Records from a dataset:
■ ■ ■

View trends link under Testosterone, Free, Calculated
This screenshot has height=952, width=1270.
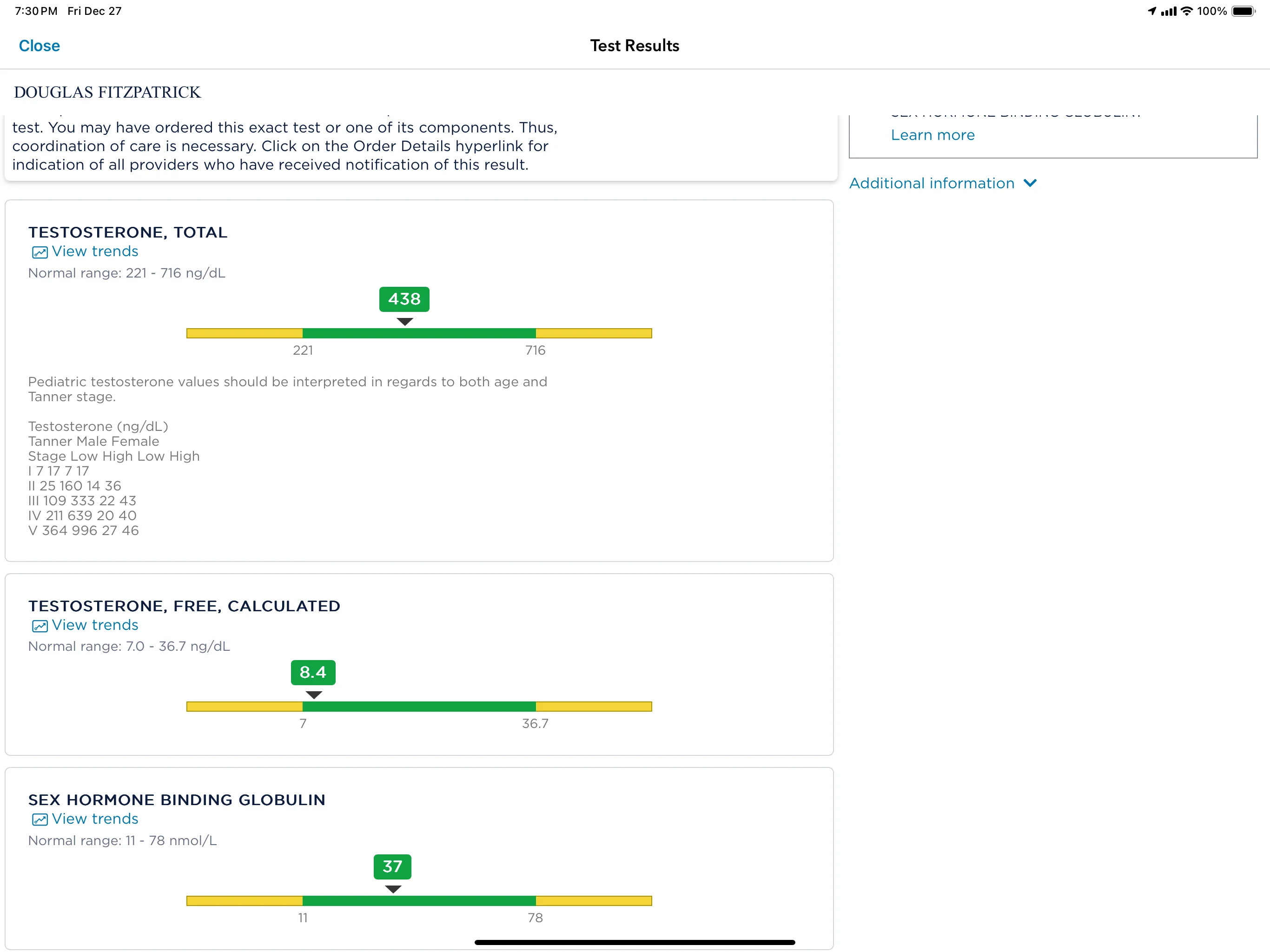pyautogui.click(x=95, y=625)
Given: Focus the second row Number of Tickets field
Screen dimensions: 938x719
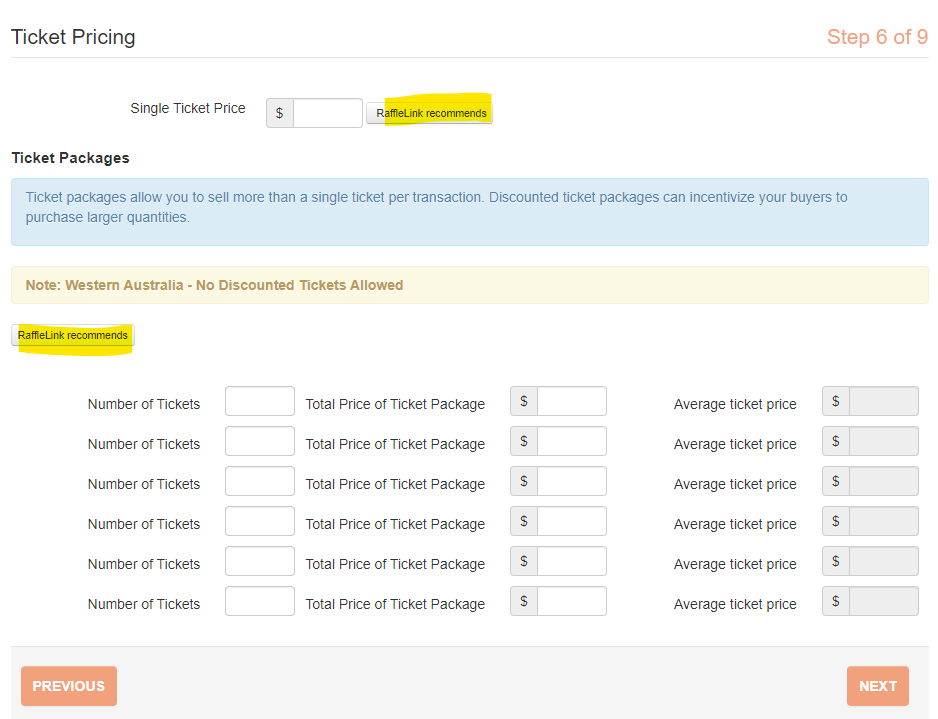Looking at the screenshot, I should click(259, 442).

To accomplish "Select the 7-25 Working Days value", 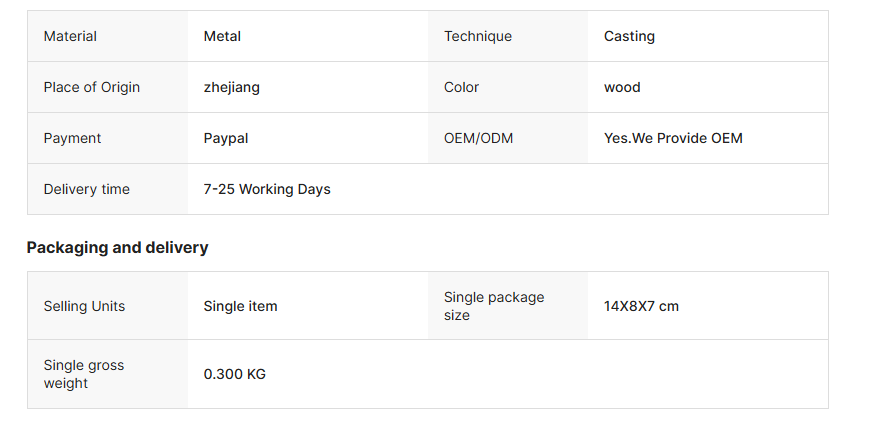I will tap(267, 190).
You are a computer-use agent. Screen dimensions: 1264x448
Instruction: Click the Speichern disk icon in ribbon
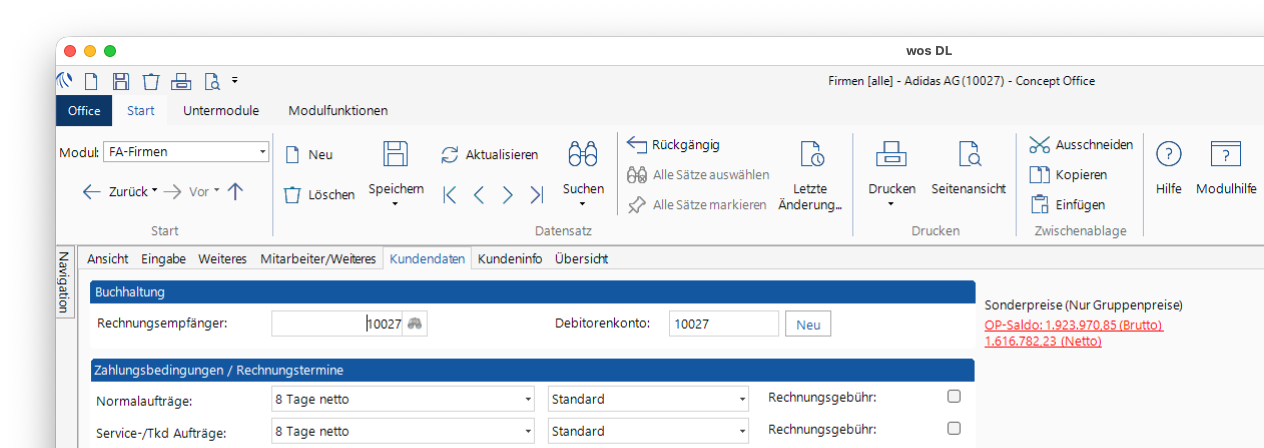[x=396, y=154]
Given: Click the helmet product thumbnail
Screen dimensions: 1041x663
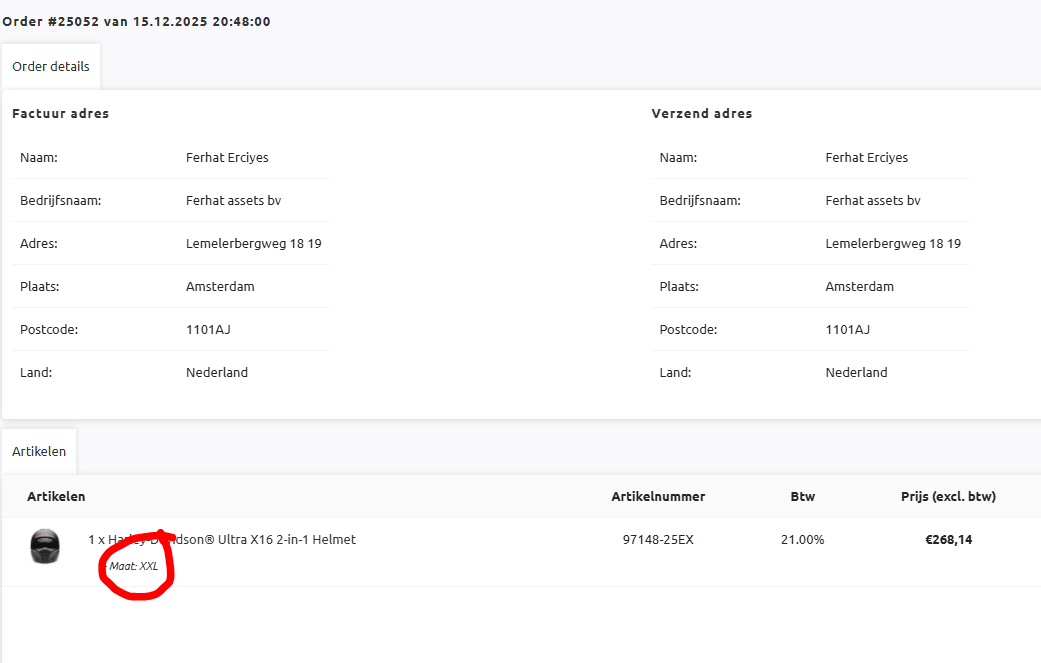Looking at the screenshot, I should (x=45, y=546).
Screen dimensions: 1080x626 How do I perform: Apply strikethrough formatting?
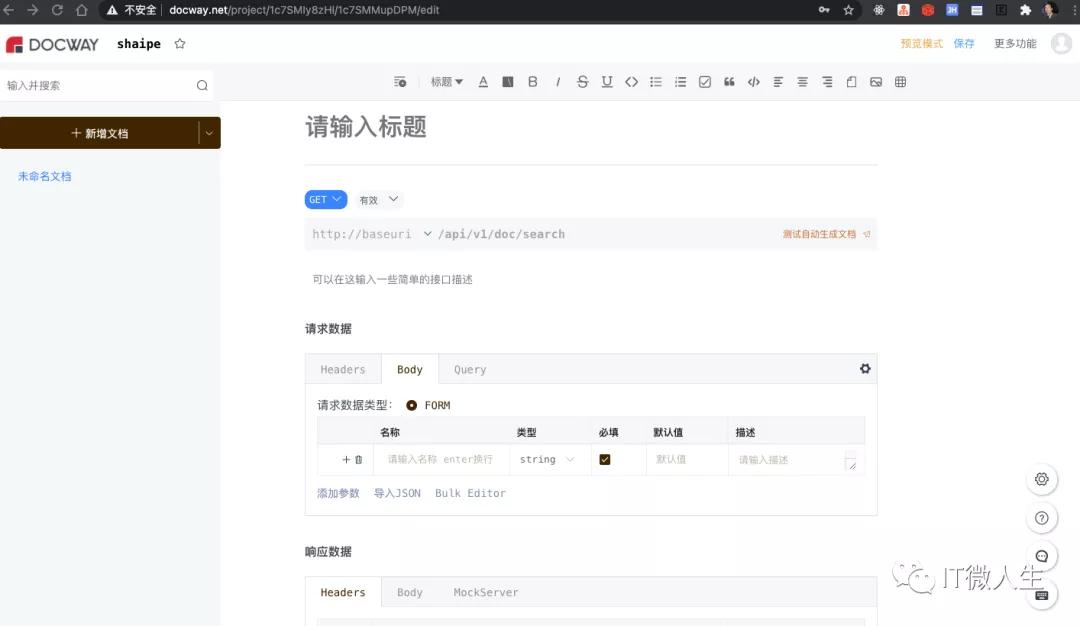click(582, 82)
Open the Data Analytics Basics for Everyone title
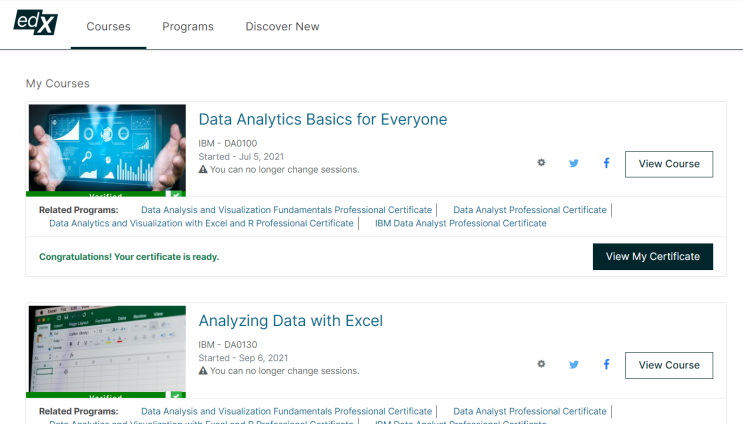Screen dimensions: 743x424 pyautogui.click(x=322, y=120)
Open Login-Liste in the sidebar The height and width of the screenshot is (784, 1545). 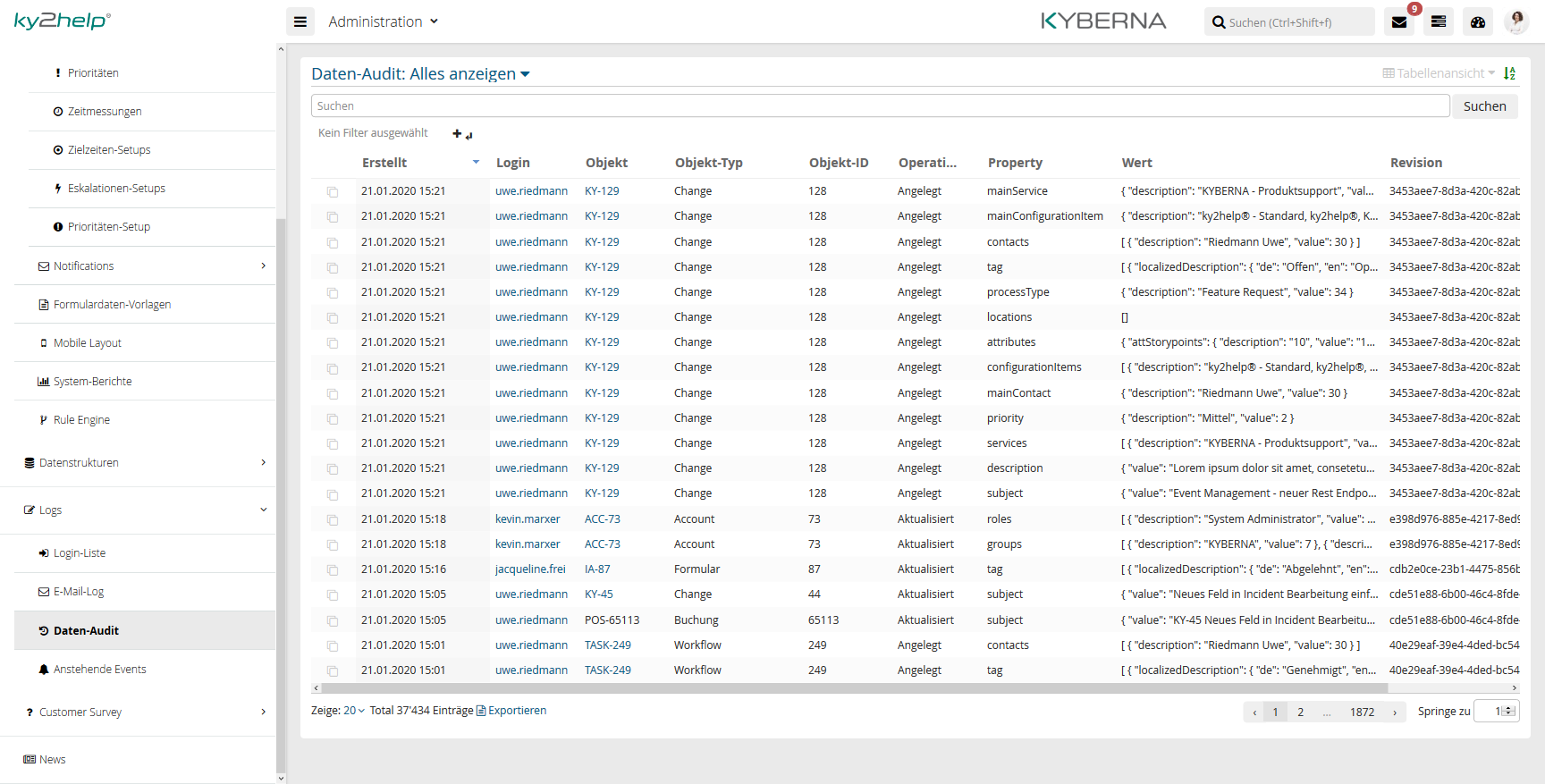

■ ■ ■

YOUR TASK -
Return a copy of each line in the entries that carries the string "Given".

RESULT OF THIS TASK -
Given: Focus the second row Number of Tickets field
Given: Click the helmet product thumbnail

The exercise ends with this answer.